During a deep strike mission over North Vietnam in 1967, Bob Pardo and his wingman Earl Aman were hit by heavy anti-aircraft fire that damaged their F-4 Phantoms.

The North Vietnamese were known to torture American pilots who fell into their hands, so instead of watching his wingman fall to his demise, Pardo decided to “push” him into safety.

Phantoms were initially designed to be naval aircraft, so they had a heavy-duty tailhook for landings on aircraft carriers. Knowing this, Aman lowered his tailhook while Pardo positioned his windscreen until it was against the tailhook.
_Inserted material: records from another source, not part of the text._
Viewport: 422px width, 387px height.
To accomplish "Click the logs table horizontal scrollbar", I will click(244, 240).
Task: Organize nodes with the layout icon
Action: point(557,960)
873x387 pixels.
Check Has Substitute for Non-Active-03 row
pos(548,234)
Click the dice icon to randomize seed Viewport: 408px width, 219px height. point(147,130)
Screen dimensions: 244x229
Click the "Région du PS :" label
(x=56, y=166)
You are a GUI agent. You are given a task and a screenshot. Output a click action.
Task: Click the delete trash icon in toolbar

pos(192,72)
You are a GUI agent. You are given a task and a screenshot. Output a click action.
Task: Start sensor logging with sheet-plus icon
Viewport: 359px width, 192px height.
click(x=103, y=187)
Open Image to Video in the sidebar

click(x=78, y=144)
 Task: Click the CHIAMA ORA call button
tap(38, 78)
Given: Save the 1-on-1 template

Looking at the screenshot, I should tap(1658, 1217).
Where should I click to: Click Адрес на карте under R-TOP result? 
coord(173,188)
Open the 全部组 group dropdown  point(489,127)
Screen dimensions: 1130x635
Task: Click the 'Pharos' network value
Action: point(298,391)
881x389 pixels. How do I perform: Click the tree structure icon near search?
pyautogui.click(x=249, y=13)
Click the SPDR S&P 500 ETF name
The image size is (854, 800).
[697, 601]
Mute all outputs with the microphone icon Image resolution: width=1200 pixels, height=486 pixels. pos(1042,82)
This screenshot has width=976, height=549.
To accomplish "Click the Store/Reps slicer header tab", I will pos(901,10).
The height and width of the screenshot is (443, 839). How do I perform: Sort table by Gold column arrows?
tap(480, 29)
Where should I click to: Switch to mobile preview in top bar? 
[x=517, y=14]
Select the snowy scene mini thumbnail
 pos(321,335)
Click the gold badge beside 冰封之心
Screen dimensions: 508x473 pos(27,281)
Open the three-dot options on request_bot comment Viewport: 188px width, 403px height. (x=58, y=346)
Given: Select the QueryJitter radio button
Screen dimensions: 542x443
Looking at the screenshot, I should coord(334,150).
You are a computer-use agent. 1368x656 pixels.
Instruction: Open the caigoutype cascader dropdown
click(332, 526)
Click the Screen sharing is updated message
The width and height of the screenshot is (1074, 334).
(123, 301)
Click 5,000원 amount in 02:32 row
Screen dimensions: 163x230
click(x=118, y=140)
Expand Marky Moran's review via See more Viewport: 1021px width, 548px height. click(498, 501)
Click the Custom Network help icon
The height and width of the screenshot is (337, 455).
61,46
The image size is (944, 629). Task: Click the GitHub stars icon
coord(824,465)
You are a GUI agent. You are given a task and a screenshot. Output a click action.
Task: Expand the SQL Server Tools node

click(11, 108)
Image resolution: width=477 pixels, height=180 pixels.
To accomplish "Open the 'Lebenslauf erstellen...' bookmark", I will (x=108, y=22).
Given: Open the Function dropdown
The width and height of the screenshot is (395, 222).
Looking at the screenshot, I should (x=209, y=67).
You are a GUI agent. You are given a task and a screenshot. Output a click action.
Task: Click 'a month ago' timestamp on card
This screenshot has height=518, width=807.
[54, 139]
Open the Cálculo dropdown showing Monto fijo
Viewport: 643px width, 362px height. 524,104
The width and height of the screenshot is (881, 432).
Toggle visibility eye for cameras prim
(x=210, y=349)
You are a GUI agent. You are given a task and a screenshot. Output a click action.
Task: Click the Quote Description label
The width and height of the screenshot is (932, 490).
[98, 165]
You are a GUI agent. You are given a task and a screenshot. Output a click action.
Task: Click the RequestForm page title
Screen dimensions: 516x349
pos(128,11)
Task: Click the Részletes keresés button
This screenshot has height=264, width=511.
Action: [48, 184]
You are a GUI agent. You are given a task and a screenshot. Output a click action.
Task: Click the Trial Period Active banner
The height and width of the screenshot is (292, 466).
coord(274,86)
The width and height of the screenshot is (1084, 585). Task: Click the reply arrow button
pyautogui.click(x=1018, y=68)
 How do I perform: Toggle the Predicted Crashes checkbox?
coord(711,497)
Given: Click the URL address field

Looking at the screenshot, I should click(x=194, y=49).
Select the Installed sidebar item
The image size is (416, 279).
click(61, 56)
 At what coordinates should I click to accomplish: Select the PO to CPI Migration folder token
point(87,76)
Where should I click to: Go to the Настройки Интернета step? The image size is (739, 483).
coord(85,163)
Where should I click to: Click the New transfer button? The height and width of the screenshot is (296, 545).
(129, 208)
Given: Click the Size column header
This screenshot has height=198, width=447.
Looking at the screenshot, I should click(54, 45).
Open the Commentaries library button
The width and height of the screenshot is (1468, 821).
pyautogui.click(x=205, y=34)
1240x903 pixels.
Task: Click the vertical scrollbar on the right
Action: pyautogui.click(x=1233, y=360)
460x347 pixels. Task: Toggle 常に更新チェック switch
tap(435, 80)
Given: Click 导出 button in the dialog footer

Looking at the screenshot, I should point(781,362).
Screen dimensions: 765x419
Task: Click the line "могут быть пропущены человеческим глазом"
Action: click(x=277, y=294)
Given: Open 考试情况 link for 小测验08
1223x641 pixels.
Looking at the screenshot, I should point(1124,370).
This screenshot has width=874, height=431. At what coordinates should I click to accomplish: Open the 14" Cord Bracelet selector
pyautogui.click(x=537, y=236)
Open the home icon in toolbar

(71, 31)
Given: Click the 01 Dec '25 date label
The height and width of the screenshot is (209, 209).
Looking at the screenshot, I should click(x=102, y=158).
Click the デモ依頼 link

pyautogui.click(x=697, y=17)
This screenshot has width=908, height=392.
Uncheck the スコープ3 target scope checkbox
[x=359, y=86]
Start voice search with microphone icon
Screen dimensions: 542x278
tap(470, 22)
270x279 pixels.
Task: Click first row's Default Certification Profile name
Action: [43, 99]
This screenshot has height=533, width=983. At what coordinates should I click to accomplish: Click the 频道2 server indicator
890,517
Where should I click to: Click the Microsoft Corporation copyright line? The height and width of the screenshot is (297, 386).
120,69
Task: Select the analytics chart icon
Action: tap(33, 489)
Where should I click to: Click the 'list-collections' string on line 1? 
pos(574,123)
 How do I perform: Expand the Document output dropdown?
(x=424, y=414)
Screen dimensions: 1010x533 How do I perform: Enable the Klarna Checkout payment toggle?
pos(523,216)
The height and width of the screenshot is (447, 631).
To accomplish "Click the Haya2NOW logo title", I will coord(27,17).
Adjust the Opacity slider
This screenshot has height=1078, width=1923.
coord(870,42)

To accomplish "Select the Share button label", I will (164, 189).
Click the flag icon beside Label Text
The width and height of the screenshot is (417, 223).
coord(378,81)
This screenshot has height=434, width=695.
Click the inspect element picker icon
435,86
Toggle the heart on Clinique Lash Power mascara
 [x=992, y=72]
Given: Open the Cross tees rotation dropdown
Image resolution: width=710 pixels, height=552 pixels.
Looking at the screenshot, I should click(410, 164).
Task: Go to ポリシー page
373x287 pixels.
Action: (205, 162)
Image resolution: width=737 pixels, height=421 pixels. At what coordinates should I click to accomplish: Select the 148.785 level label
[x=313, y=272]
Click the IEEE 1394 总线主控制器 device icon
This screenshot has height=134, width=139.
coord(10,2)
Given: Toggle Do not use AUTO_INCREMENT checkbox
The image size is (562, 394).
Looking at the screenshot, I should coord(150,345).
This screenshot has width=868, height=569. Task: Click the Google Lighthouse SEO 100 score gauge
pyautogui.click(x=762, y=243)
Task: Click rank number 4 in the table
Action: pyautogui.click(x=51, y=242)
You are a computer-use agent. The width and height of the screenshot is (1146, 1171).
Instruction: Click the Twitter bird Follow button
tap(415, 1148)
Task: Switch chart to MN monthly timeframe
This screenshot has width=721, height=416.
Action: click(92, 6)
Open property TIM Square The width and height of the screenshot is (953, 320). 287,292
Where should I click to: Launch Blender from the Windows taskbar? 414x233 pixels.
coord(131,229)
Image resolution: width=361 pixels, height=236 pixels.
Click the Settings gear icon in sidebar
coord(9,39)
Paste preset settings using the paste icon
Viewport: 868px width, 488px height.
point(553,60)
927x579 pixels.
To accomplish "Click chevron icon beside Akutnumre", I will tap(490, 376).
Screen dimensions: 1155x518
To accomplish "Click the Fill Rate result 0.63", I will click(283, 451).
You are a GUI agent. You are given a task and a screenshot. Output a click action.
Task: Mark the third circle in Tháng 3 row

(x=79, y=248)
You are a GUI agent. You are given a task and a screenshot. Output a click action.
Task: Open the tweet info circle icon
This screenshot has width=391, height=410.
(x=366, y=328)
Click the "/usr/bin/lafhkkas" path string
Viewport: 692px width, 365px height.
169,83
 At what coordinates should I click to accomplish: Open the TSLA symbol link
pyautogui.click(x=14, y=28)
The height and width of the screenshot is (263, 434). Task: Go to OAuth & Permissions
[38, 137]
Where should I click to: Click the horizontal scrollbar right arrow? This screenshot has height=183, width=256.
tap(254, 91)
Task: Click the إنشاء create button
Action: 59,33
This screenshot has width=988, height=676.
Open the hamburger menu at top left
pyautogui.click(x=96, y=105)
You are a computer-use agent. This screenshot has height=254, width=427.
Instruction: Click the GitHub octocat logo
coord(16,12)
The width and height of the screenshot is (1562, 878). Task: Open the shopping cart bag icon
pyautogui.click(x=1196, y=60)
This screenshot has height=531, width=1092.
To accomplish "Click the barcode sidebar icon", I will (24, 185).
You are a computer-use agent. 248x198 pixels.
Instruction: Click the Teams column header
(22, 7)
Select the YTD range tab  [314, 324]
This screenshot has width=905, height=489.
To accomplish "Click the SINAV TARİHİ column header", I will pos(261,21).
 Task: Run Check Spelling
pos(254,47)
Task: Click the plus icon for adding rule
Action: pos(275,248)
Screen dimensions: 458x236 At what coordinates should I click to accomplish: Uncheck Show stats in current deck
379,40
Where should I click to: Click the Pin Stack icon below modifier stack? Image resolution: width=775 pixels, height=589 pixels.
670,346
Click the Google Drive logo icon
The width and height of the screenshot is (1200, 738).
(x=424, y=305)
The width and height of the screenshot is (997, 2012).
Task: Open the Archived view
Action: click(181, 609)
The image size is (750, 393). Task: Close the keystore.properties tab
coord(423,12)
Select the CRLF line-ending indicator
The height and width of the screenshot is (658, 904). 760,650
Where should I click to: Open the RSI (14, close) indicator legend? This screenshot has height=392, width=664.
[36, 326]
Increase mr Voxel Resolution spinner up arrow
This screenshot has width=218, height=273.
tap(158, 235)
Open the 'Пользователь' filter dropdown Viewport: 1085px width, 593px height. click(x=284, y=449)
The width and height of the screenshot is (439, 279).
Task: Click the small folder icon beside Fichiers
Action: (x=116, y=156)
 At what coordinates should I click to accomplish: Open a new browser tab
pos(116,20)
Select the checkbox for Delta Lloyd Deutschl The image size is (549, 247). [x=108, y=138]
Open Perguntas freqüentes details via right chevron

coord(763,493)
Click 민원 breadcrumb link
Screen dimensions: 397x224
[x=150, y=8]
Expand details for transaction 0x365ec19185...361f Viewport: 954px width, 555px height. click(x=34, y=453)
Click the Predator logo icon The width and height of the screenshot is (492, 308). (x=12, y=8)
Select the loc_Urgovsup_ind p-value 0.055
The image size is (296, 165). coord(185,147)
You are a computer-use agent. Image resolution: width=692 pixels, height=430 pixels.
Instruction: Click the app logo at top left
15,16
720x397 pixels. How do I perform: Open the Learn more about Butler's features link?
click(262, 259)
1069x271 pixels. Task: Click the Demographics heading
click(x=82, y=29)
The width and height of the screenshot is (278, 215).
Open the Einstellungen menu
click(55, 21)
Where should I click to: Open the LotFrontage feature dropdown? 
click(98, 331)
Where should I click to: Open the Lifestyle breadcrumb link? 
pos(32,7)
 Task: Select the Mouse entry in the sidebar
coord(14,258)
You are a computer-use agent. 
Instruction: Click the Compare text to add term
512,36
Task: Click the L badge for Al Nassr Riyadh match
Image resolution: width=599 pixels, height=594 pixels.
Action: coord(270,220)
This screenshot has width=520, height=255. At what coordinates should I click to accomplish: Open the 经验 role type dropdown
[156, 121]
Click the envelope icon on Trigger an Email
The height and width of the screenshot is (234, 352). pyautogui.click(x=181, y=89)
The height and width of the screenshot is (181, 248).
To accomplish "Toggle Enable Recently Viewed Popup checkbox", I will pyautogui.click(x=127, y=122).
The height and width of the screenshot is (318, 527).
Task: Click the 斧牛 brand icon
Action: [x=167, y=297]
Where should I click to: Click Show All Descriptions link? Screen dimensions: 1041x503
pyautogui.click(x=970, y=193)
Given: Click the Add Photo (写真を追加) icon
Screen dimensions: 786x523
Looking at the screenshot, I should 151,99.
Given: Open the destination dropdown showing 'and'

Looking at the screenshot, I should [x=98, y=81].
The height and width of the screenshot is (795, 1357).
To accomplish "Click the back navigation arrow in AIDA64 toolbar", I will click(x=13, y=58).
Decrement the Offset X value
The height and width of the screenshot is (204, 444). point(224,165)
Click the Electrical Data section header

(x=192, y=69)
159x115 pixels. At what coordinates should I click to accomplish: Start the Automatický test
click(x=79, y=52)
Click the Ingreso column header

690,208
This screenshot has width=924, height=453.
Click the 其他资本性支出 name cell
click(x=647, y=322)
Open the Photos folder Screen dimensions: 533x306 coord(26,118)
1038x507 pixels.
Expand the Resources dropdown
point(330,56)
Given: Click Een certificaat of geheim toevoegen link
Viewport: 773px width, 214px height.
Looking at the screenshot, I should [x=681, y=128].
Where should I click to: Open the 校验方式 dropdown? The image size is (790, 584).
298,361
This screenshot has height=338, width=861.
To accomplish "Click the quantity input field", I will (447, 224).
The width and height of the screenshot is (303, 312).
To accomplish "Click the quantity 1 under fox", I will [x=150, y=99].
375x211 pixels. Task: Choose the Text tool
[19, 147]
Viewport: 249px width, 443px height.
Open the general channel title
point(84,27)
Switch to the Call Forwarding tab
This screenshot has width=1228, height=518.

Aman shut down his engines, allowing Pardo to push the crippled F-4 for a few miles. 

Wikimedia Commons

This setup didn’t have its own problems, however. The tailhook would occasionally slip off the windscreen every 15 to 30 seconds, but Pardo repositioned his plane every time to push it again.

After a few moments, one of Pardo’s engines gave out and shut down, so they only had one engine to slow the descent of both planes.

Finally, after running out of fuel (and with one engine available for both of them), Pardo was able to push Aman’s plane for almost 88 miles. They reached Laotian airspace with an altitude of 6,000 ft, where they were able to eject, evade capture, and get picked up by rescue helicopters soon after.

When all was said and done, Captain Bob Pardo and 1st Lt Steve Wayne (his WSO) were awarded the Silver Star for their actions – 20 years after the incident.